### YOUR TASK
Can you return the stretch of the listing from the line containing "Viewport: 1212px width, 1070px height." through the line containing "coord(1159,115)" word for word, leaving the pictures out of your answer?

═════ DATA SHOWN ═════

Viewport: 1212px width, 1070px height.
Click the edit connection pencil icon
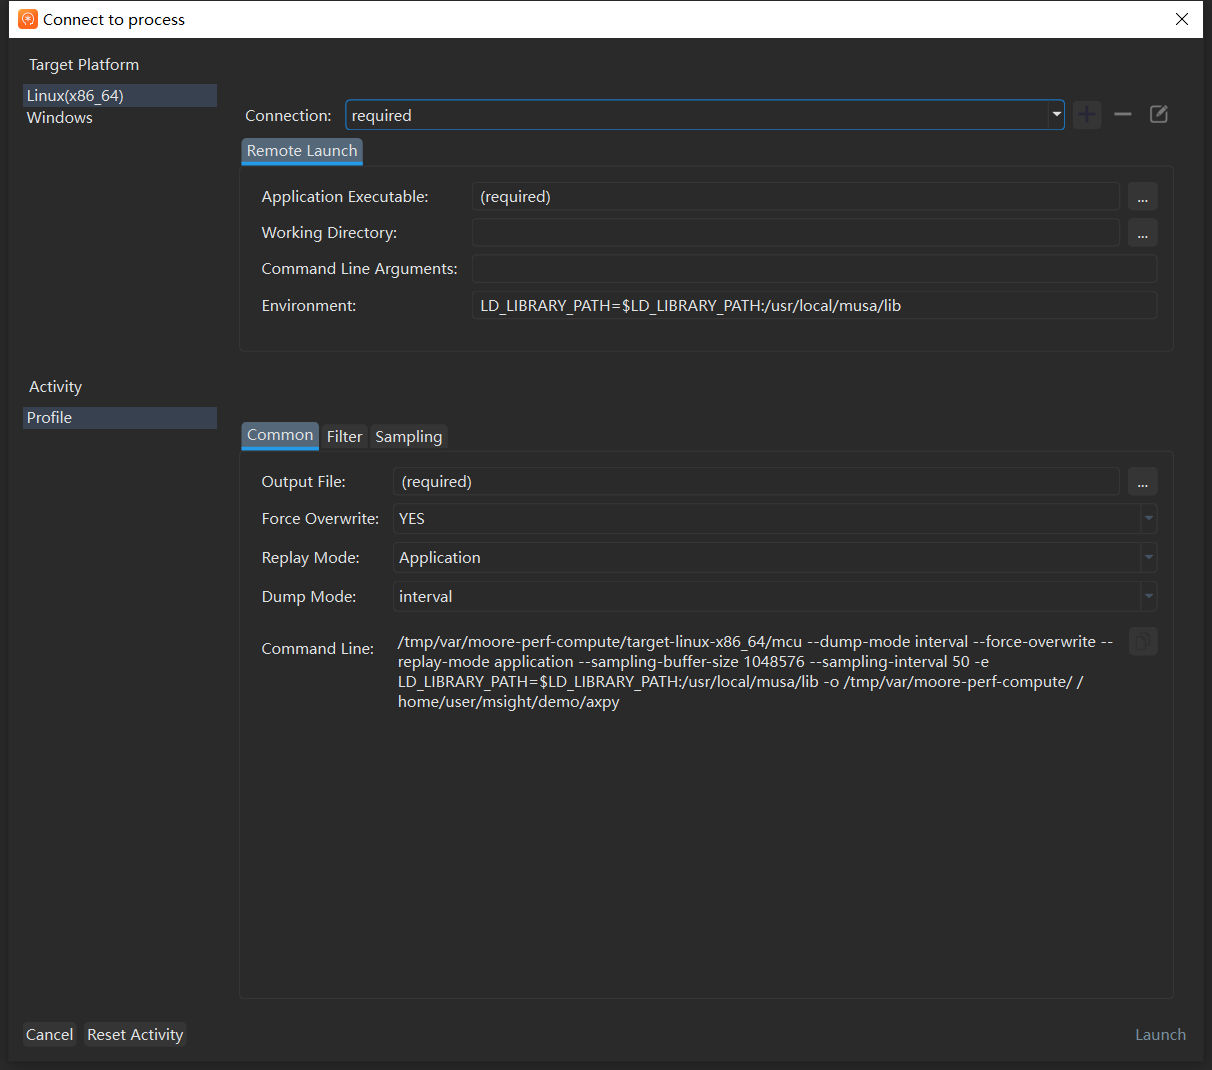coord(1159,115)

═════
═════ DATA SHOWN ═════

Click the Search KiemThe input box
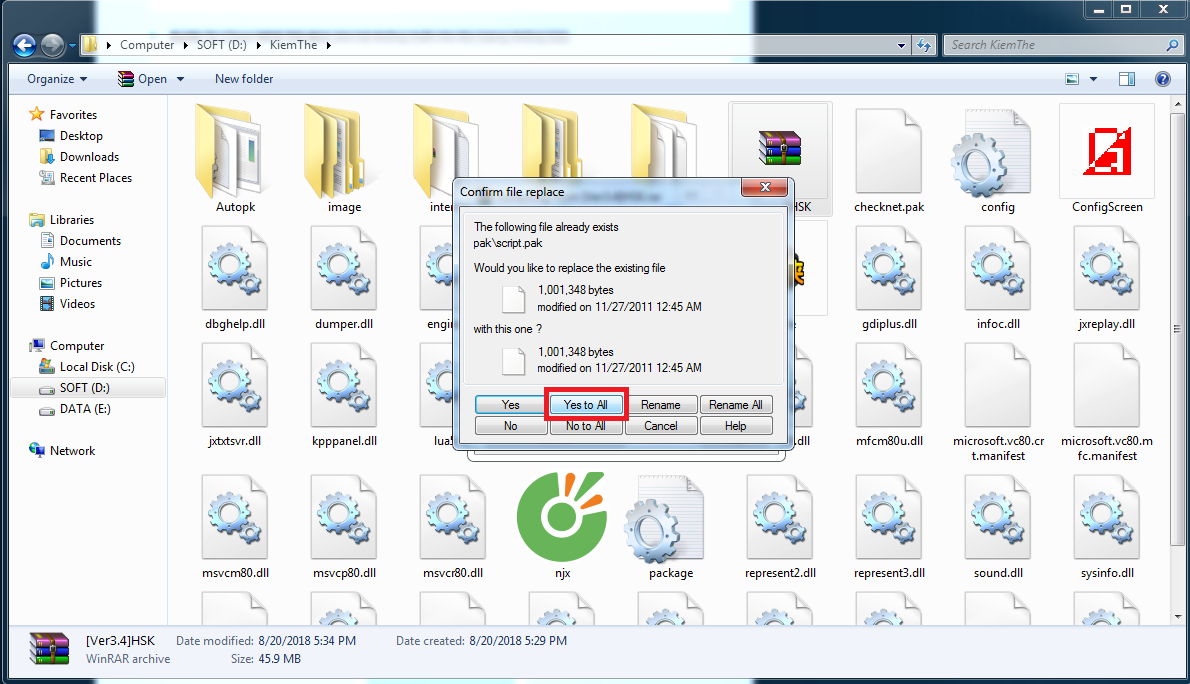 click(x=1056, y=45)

═════

### THE COMPLETED TASK
Viewport: 1212px width, 1070px height.
Click the edit connection pencil icon
coord(1159,115)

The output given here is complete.